CULTURA/ESPECTACLES/ J. M. POLO

“Lo que pretendo como coreógrafo es el riesgo;
no tengo miedo nunca a unir diferentes géneros”. Antonio Najarro.

Para mí, como bailarín, es un auténtico placer poder entrevistar a Antonio Najarro, bailarín y coreógrafo, una de las personas más influyentes del ámbito artístico de nuestro país, 

Posees una gran trayectoria artística que comenzó cuando tenías solamente 15 años. ¿A qué se debió tu atracción por la danza?

Yo soy de familia malagueña; mi padre y mi familia es de allí. Entonces, desde pequeño, prácticamente desde que nací, descubrí lo que es la feria de Málaga y la verdad es me llamaba mucho la atención, porque yo era un niño muy introvertido y muy vergonzoso pero en este tipo de ambientes no me daba vergüenza bailar. La verdad es que era algo que me hacía sentir muy bien y de eso se dieron cuenta mis padres, quienes vieron que era una forma de desinhibirme, que cuando bailaba dejaba de ser introvertido y conseguía transformarme y ser una persona totalmente diferente. A raíz de esto, decidieron apuntarme a clases de danza.

Y siendo tan introvertido, ¿qué sentimientos tenías al bailar?

Pues mira, yo creo que como era tan complicado para mi dirigirme a alguien con la palabra, yo creo que era una forma y una herramienta para expresar todo lo que quería decir y, básicamente, que la gente supiera que era lo que quería decir Antonio. El bailar esa casi como hablar para mí, porque era a través del movimiento y la danza que decía todo lo que quería decir, y era cuando mejor lo decía.

¿Cuáles son las características que te definen como bailarín y coreógrafo?

Como bailarín puedo tener cualidades diferentes a las que puedo tener como coreógrafo. Como bailarín, pienso que siempre he intentado ser lo más completo posible, en todo los sentidos y dentro de mis posibilidad físicas.

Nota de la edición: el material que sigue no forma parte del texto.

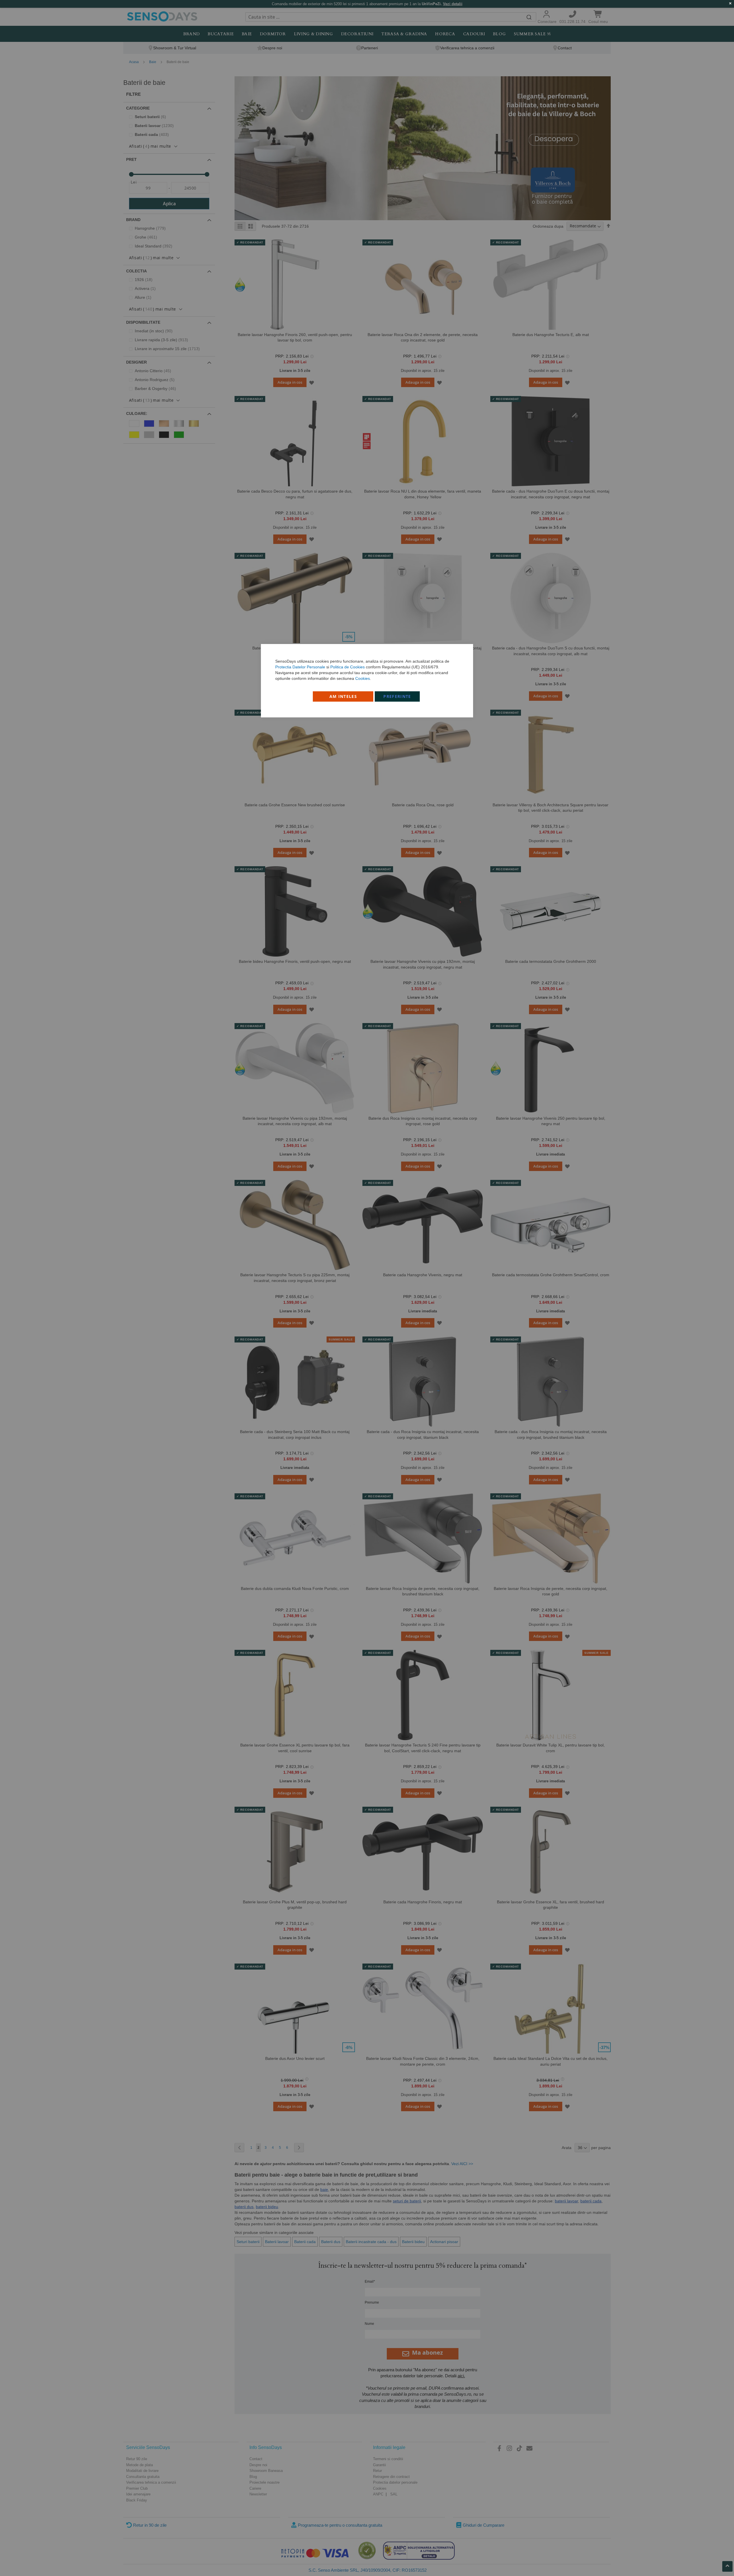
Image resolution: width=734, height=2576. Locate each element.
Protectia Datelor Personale (300, 667)
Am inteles (343, 696)
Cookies (362, 678)
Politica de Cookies (347, 667)
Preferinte (397, 696)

He sido un bailarín que me he formado con varios de los mejores maestros que ha habido en la danza española y que siguen habiendo, como Antonio Gades, José Antonio Ruiz, Alberto Lorca… Bueno, en definitiva, grandes de la danza española que me han dado un vocabulario muy completo y me han ofrecido no centrarse solamente en un registro, como puede ser el flamenco, sino que he intentado abarcar más, aunque es verdad que en lo que más a gusto siempre me he encontrado ha sido en la danza estilizada y en el toque de castañuelas, es decir, un tipo de danza donde se ve nuestra preparación en ballet clásico y que sin duda es depurada y estética.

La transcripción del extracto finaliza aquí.